Dreh- und Angelpunkt des Osnabrücker Teams um das Trainer-Ehepaar Sasa und Milica Cuic ist das 19-jährige deutsche Ausnahmetalent Frieda Bühner, das die Bundesliga-Statistik in einer der aussagekräftigsten Kategorien anführt: Sie ist mit einigem Abstand die effektivste Spielerin der DBBL, gefolgt übrigens von der Nördlinger US-Centerin Erika Davenport. Bühners Teamkollegin in der deutschen U19- und U20-Nationalmannschaft, die bislang ebenfalls überzeugende Angels-Aufbauspielerin Nicole Brochlitz, hält große Stücke auf Osnabrücks Beste: „Frieda ist der Motor des Teams mit viel Verantwortung und Spielzeit. Sie kennt ihre Stärken und weiß, wie sie ihrer Mannschaft helfen kann, vor allem unter dem Korb.“  Bühner bestritt zusammen mit Brochlitz im vergangenen Sommer die-U19-Weltmeisterschaft in Spanien (10. Platz) und die U20-B-Europameisterschaft in Rumänien (2.). Bei der EM wurde die Osnabrückerin als wertvollste Spielerin des Turniers (MVP) ausgezeichnet. Zuletzt wurde sie erstmals in den Kader der deutschen A-Nationalmannschaft berufen, kam aber in den Spielen gegen Tschechien und Italien nicht zum Einsatz.

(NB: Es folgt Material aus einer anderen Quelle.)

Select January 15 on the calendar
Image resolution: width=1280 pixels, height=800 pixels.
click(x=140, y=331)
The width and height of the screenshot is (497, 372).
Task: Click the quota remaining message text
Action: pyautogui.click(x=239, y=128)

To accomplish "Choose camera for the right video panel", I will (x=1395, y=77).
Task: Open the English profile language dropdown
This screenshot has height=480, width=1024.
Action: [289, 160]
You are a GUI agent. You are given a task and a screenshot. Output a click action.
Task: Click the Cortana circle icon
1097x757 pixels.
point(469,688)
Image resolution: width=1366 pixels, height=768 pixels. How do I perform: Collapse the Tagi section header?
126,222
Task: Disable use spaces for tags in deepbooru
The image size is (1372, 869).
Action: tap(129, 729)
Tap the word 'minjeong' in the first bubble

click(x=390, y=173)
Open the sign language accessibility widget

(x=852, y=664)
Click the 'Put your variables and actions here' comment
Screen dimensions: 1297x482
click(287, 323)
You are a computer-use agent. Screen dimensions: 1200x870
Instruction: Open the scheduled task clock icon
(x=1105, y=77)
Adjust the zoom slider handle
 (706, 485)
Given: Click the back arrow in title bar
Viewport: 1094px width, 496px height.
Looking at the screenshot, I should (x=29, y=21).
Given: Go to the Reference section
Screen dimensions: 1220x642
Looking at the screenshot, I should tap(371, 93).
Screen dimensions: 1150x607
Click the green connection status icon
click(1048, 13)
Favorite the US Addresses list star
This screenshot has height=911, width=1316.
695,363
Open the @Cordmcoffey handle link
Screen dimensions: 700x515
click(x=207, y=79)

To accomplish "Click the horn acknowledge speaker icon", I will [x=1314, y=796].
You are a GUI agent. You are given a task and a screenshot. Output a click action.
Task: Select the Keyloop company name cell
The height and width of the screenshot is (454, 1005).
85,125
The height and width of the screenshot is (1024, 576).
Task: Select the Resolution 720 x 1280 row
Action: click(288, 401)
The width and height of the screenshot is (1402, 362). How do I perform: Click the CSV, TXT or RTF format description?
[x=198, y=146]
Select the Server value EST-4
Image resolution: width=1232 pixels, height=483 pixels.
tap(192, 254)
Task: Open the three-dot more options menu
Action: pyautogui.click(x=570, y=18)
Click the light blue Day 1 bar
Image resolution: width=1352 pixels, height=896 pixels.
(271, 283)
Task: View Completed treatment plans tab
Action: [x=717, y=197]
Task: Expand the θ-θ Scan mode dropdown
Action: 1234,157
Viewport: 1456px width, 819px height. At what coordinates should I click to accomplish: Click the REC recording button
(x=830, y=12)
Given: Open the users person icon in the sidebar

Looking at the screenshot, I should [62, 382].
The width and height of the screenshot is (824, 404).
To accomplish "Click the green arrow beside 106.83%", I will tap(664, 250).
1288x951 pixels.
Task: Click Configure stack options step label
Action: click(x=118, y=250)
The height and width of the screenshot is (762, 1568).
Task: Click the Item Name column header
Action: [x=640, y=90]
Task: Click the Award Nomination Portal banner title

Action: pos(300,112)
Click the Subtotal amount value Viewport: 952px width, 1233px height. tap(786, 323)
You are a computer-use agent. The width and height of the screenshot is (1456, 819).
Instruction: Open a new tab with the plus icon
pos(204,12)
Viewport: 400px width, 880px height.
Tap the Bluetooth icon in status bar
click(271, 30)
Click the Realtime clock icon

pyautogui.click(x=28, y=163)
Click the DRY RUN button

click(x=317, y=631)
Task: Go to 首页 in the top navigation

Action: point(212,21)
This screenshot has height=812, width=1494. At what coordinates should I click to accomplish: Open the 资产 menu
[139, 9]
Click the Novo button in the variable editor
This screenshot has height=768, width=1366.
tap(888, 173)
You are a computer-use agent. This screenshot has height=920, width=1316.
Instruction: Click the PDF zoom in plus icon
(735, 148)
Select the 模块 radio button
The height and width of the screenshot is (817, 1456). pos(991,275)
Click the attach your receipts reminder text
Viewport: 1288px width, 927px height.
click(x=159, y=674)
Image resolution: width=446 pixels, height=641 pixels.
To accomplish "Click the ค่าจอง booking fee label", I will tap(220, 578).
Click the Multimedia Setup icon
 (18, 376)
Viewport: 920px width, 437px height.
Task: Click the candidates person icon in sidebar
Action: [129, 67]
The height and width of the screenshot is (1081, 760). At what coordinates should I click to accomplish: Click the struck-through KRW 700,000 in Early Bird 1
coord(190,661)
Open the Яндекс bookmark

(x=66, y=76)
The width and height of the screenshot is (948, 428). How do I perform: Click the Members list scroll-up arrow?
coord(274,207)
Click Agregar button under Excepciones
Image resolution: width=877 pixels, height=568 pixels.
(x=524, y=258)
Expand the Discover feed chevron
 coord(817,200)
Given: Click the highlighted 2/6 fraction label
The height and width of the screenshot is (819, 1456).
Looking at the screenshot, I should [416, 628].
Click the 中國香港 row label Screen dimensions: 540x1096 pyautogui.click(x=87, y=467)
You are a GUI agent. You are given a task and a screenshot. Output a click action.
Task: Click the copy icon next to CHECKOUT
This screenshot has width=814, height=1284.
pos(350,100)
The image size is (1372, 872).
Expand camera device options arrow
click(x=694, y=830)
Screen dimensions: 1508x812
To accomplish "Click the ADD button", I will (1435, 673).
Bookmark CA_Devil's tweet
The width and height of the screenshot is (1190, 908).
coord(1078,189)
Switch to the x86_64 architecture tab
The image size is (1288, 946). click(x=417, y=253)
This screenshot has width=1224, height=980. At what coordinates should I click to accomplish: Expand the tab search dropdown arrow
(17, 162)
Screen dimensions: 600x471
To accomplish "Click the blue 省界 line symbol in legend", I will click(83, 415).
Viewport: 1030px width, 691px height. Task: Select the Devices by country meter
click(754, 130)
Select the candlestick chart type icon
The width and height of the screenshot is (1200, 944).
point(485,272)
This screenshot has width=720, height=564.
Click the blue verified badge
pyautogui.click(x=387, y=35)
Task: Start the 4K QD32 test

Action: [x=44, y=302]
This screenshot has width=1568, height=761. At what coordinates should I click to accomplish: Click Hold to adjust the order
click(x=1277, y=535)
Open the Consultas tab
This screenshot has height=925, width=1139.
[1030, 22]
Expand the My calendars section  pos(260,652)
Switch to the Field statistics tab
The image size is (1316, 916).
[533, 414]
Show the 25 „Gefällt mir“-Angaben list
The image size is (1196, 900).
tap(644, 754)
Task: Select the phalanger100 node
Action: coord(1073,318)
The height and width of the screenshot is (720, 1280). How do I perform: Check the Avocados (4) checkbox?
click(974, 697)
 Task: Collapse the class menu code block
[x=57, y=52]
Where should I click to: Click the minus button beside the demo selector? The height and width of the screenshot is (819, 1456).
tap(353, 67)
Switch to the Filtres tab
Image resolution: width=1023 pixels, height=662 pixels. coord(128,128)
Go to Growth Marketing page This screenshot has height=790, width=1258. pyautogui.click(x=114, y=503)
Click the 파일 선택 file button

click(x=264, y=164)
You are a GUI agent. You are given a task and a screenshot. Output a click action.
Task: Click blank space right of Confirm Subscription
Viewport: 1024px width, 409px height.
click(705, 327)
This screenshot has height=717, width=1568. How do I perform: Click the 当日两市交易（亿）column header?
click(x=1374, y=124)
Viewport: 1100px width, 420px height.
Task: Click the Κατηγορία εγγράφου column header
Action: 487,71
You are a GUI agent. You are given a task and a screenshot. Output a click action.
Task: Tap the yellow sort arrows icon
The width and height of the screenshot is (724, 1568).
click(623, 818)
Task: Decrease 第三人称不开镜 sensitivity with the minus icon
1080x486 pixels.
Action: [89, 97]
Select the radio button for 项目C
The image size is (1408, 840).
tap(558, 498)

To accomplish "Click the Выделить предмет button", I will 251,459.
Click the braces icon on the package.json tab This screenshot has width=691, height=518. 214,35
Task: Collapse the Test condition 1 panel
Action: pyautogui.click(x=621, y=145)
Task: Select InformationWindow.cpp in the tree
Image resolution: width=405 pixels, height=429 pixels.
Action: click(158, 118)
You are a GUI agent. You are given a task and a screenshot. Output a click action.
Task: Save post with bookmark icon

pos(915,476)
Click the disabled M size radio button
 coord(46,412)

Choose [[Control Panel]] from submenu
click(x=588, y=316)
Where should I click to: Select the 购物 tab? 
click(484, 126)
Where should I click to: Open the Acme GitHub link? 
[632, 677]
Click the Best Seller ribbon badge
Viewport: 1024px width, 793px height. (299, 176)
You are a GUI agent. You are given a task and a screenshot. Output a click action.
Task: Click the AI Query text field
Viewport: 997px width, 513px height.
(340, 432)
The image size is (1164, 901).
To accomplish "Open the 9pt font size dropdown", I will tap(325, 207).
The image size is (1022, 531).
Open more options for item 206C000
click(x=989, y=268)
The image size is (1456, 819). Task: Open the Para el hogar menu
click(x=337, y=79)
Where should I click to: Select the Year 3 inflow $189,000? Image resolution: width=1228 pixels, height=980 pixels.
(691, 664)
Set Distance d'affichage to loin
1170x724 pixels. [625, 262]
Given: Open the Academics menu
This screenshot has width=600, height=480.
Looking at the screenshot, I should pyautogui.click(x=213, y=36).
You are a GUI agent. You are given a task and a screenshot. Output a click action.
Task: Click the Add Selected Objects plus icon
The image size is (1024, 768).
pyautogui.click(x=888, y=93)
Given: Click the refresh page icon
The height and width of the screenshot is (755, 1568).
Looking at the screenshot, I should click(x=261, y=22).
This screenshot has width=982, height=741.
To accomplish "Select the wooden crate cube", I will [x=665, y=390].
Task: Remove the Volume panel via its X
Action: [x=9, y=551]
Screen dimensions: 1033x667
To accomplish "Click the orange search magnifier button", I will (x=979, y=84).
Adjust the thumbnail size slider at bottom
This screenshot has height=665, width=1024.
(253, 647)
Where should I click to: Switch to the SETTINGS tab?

Neben der überragenden Bühner (bislang 21 Punkte und 7,2 Rebounds im Durchschnitt) verfügen die Niedersachsen über ein allem Anschein nach erneut sehr ausgeglichenes, internationales Team unter anderem mit den gut integrierten Neuzugängen Brittney Smith (USA, 10,5 P.), Kamilla Ogun (Russland, 9,7), Elsa Glantz (Schweden, 8,3) und Simone Costa (Portugal, 8,0).

Ein echter Härtetest also für ein voraussichtlich komplettes Angels-Team, von dem sich Coach Matiss Rozlapa erhofft, dass es an die gute Leistung in Freiburg anknüpfen kann. Der Trainer: „Natürlich hatten wir in Freiburg nicht nur gute Phasen, aber aus den schwachen Abschnitten haben wir uns schnell wieder herausgearbeitet.“

Es wäre eine gute Basis, um die bislang überzeugende Bilanz des neuformierten Teams – aktuell auf Tabellenplatz drei mit 8:4 Punkten – sogar noch auszubauen. Und das vermeintliche Osnabrück-Trauma zu beenden.